Monday, February 11, 2008

Unlikely that Huckabee Will be McCain's VP

There seems to be a fair amount of scuttlebutt out there suggesting that Mike Huckabee is angling to be John McCain’s vice presidential pick. Some of this discussion comes from erstwhile supporters of Mitt Romney, claiming that that the other two worked together to tag-team their guy.

While there is no question that Romney suffered from competition by the combined forces of McCain and Huckabee, I think that it is highly unlikely that McCain would give any kind of serious thought to selecting Huckabee as his running mate. I doubt that Huckabee is on McCain’s long list of VP nominees, let alone his short list. Let me explain.

What does a candidate need to look for in a running mate? Should a running mate be selected to gain regional support? History shows that this rarely works. VP candidates do not tend to bring in votes from their region or even from their home state. Pundits talk about region like it’s important, but it turns out that it’s not really very important when it comes to actual votes. History also shows that the VP candidate rarely brings in votes from outside of the candidate’s party.

The main role a VP candidate plays during the campaign is to shore up the party base. They are sort of a cheer leader for the base.
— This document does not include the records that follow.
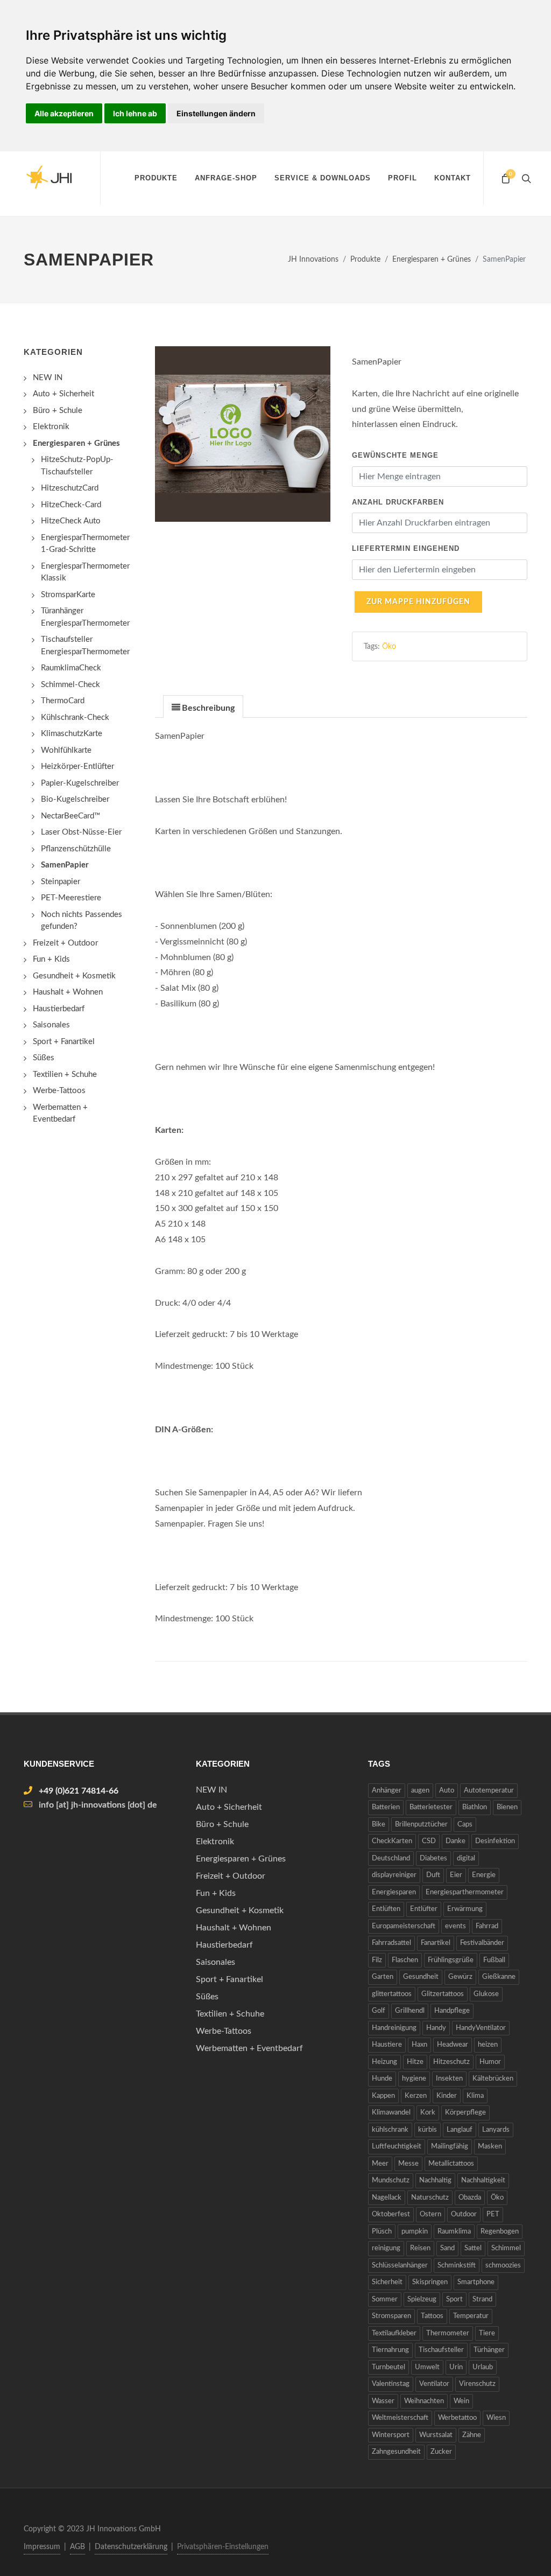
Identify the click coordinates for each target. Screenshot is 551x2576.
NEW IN (47, 378)
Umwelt (427, 2367)
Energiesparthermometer (465, 1892)
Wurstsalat (436, 2435)
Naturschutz (430, 2197)
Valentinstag (390, 2384)
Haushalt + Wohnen (68, 992)
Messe (408, 2163)
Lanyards (496, 2129)
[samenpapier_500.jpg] (242, 434)
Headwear (452, 2044)
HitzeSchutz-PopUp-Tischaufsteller (77, 466)
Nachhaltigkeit (483, 2180)
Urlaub (482, 2367)
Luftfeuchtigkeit (396, 2146)
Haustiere (387, 2044)
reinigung (386, 2248)
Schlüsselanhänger (400, 2265)
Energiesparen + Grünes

Wise candidates select running mates that provide the appearance to the base of balancing out the candidate’s perceived shortcomings.

Reagan picked Bush I (after trying for Ford) to reassure the moderate wing of the GOP, which had been strong prior to Nixon’s demise. As a moderate, Bush I picked conservative Quayle. That didn’t work out so well, because Quayle was not known for his conservative leadership. As a moderate Democrat, Clinton selected Gore, a solid liberal. Compassionate conservative Bush II partnered with Cheney, a defense hawk.

In each case, the candidate selected a running mate that was to help energize the registered party members. In each case, the candidate picked a running mate that had strengths where the candidate came up short in the party’s eyes. The same can pretty much be said of the candidates that lost. Very few people vote against a candidate based on his/her running mate, but a running mate can help determine the level of enthusiasm among party voters and workers.

The question then is whether Huckabee can energize the GOP base in ways that McCain cannot. On this point we must say that the answer is no. Huckabee has deep support in states with high concentrations of Evangelicals, but he generates little enthusiasm outside of that group. Polls show that even prior to Romney dropping out, two-thirds of Huckabee supporters listed McCain as their second choice. In other words, McCain will get most of Huckabee’s supporters without even having to ask for them.

McCain is currently faltering with the conservative GOP base. Many of these people feel downright alienated by McCain. He needs to pick a running mate that helps shore up that base. He already has broad support, but he also needs deep support. Many conservatives are ready to sit out this election and watch McCain go down in flames. They don’t need him. But he needs them. Despite his appeal to independent and moderate voters, McCain still needs the deep conservative base to do the grass roots work.

In that vein, former PA Rep. Pat Toomey (President of the conservative Club for Growth) had this op-ed in the Wall Street Journal. He suggests the likes of SC Gov. Mark Sanford, SC Sen. Jim DeMint, IN Rep. Mike Pence, former TX Sen. Phil Gramm, and Forbes Inc. CEO Steve Forbes.

Secretary of State Condoleezza Rice’s name has been tossed around by some, but her close affinity with the Bush administration likely counts her out. Nor does she have any real record on fiscal issues that would appeal to conservatives. Some have suggested SD Gov. Mike Rounds. How about OK Sen. Tom Coburn?

McCain’s support among the GOP faithful, particularly among those that consider themselves to be conservative is poor. His overall support among actual Republicans is fairly weak. He already appeals to independents and moderate Democrats. What he needs in a running mate is someone that looks like a real tax cutting, anti-spending, social conservative. Huckabee fails on two of those three points. Having someone that looks strong (but not crazy) on immigration would help as well.

There are a lot of people that could help bolster McCain’s standing with the GOP conservative base as his running mate. Mike Huckabee is not among that number.

1 comment:

Tiffany said...

Perhaps of interest is the fact that the pro-Huckabee group, Trust Huckabee, is running anti-Romney robo calls in Virginia even though Romney is out of the race. Our primary is today. Do they fear a certain level of conservatives voting for him anyway? After all, he too has a fair share of problems with conservatives who don't view government regulation as the answer to every problem.